--- STORED DATA Enclosed Below ---

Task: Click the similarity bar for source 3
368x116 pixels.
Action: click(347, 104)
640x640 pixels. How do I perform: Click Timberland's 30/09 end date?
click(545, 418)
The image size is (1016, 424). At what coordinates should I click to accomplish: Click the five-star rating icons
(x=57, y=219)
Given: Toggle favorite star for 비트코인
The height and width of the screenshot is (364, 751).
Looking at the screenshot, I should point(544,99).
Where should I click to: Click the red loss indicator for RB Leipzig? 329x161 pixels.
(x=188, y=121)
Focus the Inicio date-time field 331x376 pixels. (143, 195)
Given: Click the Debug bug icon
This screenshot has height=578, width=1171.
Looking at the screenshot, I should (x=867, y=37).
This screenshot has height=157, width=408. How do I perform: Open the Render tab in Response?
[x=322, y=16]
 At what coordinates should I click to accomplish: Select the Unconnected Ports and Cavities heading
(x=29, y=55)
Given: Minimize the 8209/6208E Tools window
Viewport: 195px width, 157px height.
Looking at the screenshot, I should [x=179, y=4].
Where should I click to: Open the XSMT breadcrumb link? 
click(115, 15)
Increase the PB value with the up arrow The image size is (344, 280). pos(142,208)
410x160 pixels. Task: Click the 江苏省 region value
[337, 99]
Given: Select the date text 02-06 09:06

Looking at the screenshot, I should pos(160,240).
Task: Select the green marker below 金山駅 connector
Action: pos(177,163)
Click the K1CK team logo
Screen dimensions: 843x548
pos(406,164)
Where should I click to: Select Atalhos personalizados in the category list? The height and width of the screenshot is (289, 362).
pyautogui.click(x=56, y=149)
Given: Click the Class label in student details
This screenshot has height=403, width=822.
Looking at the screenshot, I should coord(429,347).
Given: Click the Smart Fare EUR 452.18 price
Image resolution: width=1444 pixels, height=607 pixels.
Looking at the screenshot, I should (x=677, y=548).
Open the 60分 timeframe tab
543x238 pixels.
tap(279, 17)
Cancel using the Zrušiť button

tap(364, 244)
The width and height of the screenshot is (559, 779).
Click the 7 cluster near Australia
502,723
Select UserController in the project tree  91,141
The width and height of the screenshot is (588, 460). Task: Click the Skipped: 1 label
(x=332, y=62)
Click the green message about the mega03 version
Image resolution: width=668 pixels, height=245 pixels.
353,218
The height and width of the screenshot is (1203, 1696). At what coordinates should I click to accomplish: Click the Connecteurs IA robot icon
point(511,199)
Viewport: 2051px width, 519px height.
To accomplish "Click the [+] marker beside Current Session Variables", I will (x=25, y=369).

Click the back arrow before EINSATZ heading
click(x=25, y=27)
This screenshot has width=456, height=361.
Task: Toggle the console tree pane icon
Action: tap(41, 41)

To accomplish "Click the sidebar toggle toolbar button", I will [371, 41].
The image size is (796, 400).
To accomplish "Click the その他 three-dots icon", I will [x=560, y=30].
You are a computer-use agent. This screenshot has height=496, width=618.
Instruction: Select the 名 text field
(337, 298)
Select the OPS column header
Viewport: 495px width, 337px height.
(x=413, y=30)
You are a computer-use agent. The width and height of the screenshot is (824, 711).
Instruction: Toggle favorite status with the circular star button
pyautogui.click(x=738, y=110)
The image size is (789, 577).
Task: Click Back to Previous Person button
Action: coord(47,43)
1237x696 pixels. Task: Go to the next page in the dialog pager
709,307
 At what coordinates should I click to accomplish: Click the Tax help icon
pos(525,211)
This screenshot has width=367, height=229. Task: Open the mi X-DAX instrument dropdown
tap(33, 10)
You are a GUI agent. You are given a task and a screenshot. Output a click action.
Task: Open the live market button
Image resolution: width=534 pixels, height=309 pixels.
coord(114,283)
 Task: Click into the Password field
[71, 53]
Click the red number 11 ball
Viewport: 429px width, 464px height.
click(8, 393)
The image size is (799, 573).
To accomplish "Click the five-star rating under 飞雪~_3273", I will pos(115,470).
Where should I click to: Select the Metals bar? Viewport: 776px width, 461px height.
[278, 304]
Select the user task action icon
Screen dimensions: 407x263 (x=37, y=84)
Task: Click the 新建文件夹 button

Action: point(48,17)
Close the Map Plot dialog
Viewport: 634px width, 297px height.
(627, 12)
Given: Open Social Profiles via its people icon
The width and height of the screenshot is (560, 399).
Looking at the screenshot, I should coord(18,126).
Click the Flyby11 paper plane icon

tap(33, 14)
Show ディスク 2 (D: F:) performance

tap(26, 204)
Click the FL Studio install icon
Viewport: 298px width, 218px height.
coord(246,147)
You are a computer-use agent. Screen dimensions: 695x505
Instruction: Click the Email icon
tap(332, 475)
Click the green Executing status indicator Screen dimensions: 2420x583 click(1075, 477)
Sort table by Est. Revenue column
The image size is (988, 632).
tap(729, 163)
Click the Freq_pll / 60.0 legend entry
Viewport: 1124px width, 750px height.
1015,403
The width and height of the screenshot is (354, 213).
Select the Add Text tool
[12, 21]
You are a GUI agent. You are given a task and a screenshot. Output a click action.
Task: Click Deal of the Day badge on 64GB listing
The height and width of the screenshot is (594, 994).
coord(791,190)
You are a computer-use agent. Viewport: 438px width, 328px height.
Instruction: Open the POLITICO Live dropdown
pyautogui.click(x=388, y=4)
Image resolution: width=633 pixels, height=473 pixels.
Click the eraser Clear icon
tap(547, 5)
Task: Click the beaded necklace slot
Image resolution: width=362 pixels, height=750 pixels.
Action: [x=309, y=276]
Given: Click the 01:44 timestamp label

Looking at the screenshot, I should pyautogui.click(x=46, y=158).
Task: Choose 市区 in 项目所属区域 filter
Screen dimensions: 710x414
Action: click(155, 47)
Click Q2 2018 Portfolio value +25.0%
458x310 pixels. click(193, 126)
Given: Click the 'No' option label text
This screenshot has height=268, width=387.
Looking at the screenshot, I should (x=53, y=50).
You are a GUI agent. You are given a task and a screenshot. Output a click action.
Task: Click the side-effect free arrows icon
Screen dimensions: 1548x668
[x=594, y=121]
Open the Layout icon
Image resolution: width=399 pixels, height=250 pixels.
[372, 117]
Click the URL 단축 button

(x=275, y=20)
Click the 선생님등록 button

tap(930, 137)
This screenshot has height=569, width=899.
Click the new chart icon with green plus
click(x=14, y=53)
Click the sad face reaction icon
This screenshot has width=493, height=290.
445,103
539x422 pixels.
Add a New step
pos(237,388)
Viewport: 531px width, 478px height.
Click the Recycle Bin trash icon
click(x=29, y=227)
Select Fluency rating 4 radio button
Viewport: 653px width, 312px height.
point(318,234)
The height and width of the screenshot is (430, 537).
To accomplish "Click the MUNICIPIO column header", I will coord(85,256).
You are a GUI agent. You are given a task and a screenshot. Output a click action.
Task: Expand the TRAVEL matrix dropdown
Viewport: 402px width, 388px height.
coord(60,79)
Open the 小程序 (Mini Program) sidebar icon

--- End of Enclosed STORED DATA ---

#### WHAT TO PRODUCE
Once the lines of the entries containing the word "sidebar" have been counted, report the number alone.

#### RESULT OF THIS EXERCISE
2